Gonadotropin-Releasing Hormone Inhibits Pituitary Adenylyl Cyclase-Activating Polypeptide Coupling to 3′,5′-Cyclic Adenosine-5′-Monophosphate Pathway in LβT2 Gonadotrope Cells through Novel Protein Kinase C Isoforms and Phosphorylation of Pituitary Adenylyl Cyclase-Activating Polypeptide Type I Receptor

Gonadotrope cells are primarily regulated by GnRH but are also targets of the pituitary adenylyl cyclase-activating polypeptide (PACAP). Although it has been reported that reciprocal interactions between both neuropeptides contribute to regulation of gonadotrope function, the underlying mechanisms remain poorly understood. In this study, we reevaluated PACAP coupling to the cAMP pathway in LbetaT2 gonadotrope cells and analyzed GnRH effect on PACAP signaling.
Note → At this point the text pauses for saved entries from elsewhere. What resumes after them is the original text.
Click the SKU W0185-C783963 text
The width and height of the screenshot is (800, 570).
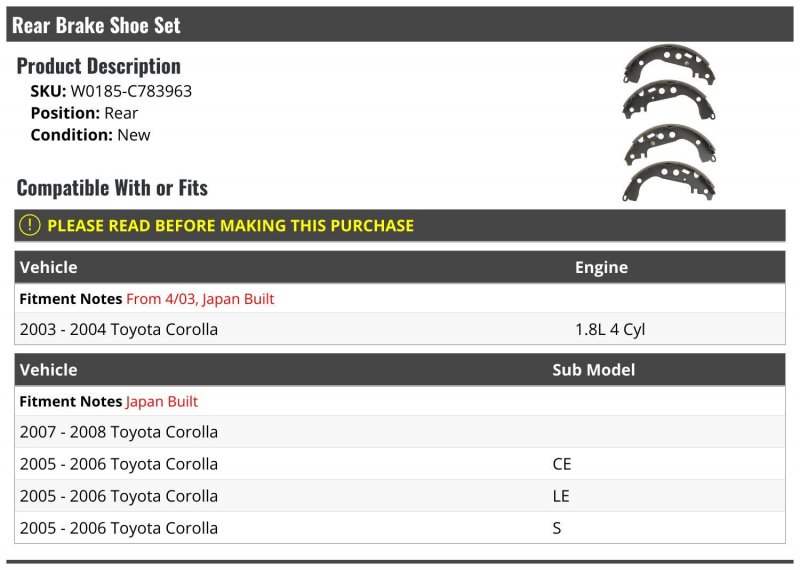111,91
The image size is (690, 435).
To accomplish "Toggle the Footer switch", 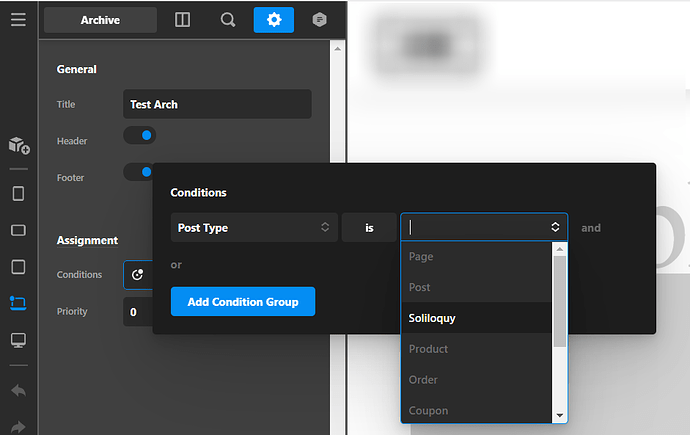I will (140, 172).
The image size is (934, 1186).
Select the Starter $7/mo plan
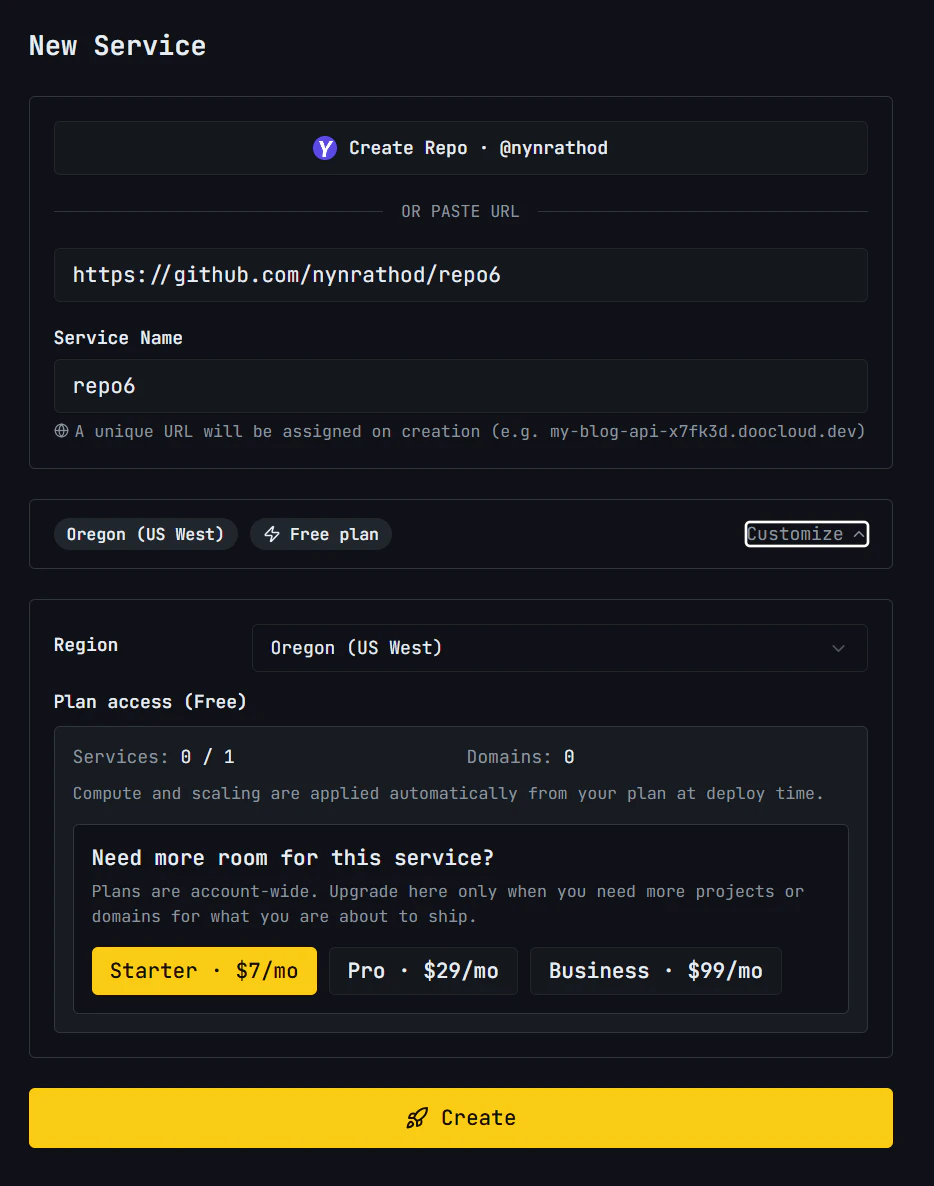(x=204, y=970)
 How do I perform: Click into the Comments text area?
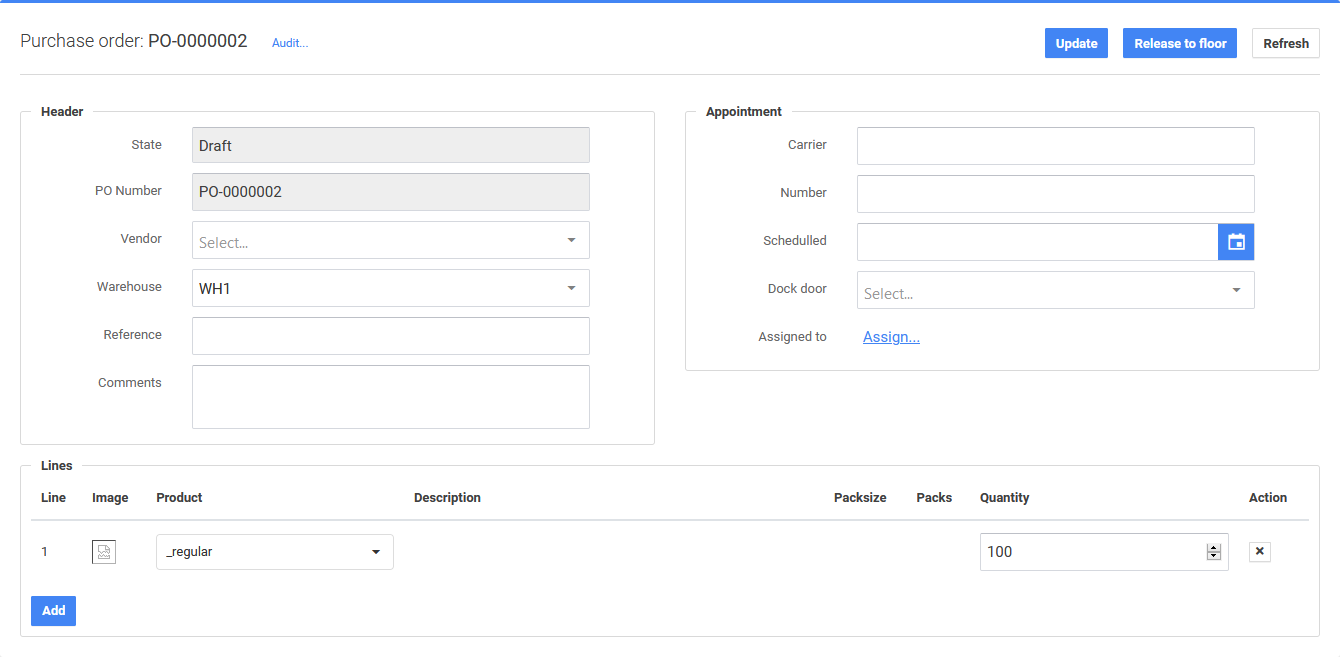pos(390,397)
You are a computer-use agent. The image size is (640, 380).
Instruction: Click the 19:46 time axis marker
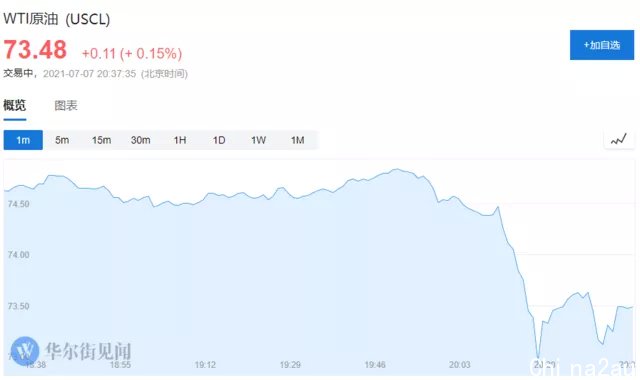pyautogui.click(x=375, y=364)
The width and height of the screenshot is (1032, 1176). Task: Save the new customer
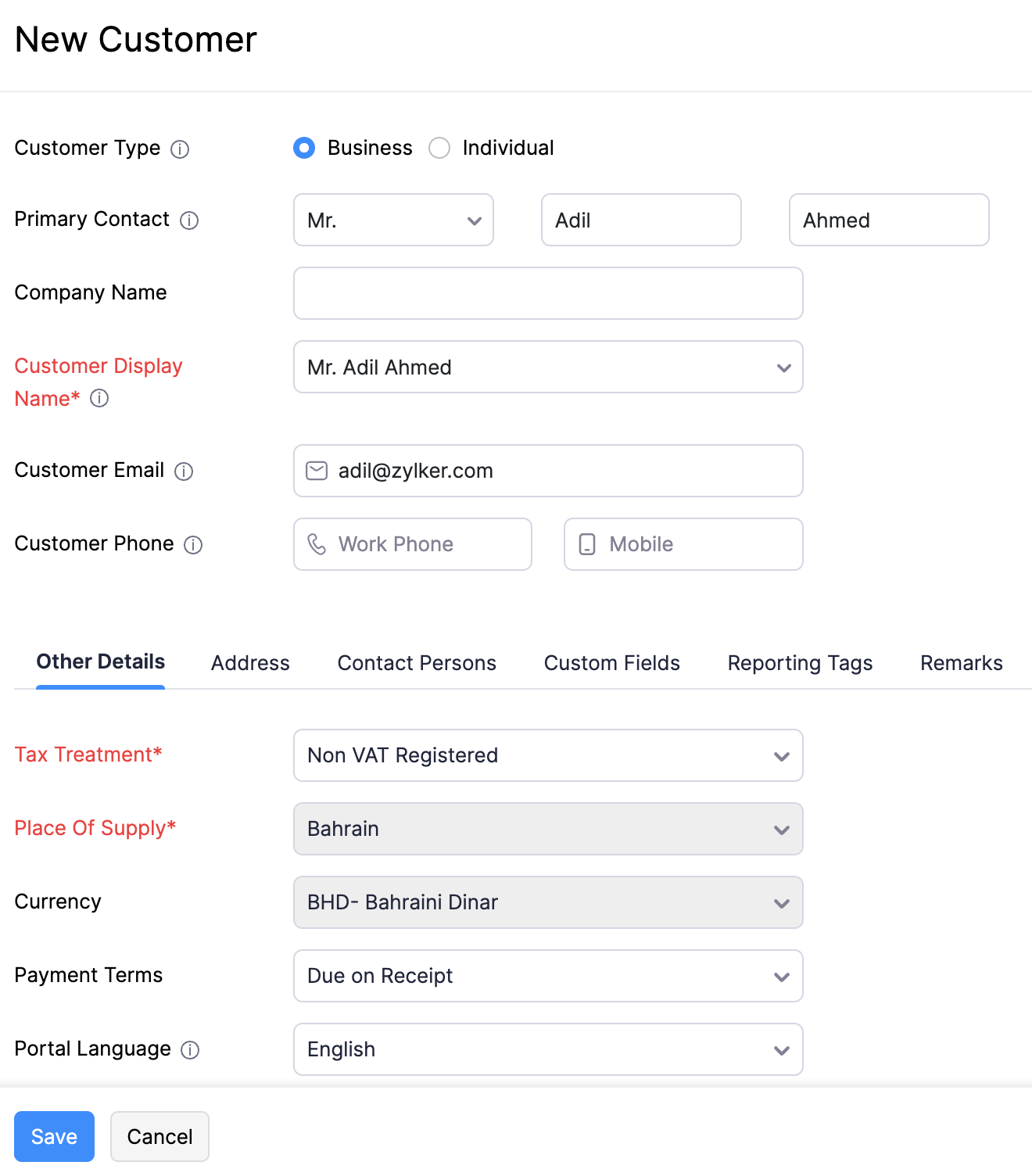53,1136
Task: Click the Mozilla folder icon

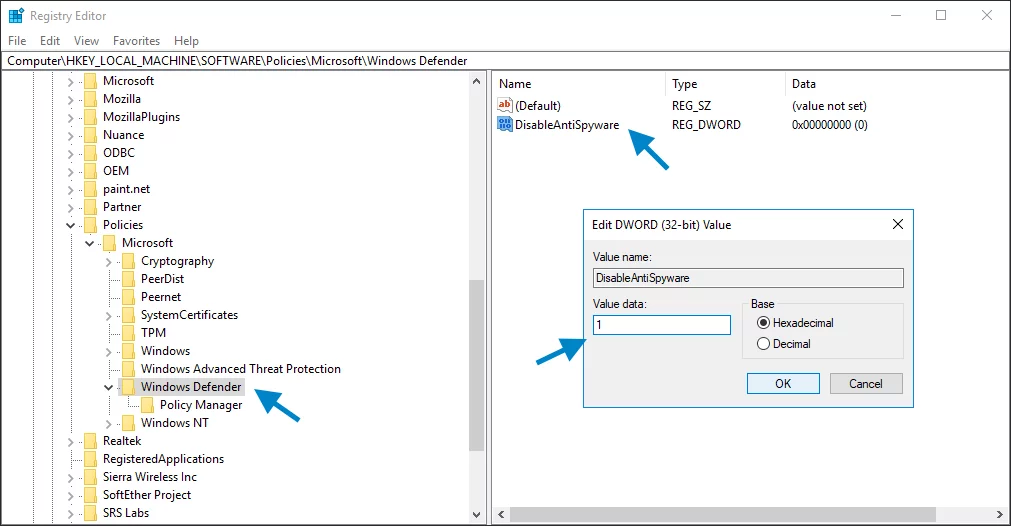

We established that PACAP38 markedly increases intracellular cAMP levels (EC50 of 4.7 +/- 1.3 nm) through the PACAP type 1 receptor (PAC1-R), as evidenced by pharmacological and RT-PCR studies. Interestingly, although GnRH couples to cAMP pathway in LbetaT2 cells, the effects of both neuropeptides were not synergistic. Instead, the GnRH agonist (GnRHa) triptorelin rapidly and strongly inhibited (70% inhibition as early as 5 min) PACAP38-induced cAMP production. Inhibition was calcium independent, mimicked by the phorbol ester phorbol 12-myristate 13-acetate, and blocked by the protein kinase C (PKC) inhibitor bisindoylmaleimide, indicating that GnRHa inhibitory action relies on PKC. Selective down-regulation of both conventional and novel PKC prevented a GnRHa effect, whereas pharmacological inhibition of conventional PKC only was ineffective, strongly suggesting the involvement of novel PKC isoforms. GnRHa did not inhibit forskolin- or cholera toxin-stimulated cAMP accumulation, suggesting that PAC1-R is the predominant target of GnRH. Accordingly, we demonstrated for the first time that GnRH increases PAC1-R phosphorylation through PKC, providing a potential molecular mechanism which may account for GnRH inhibitory effect.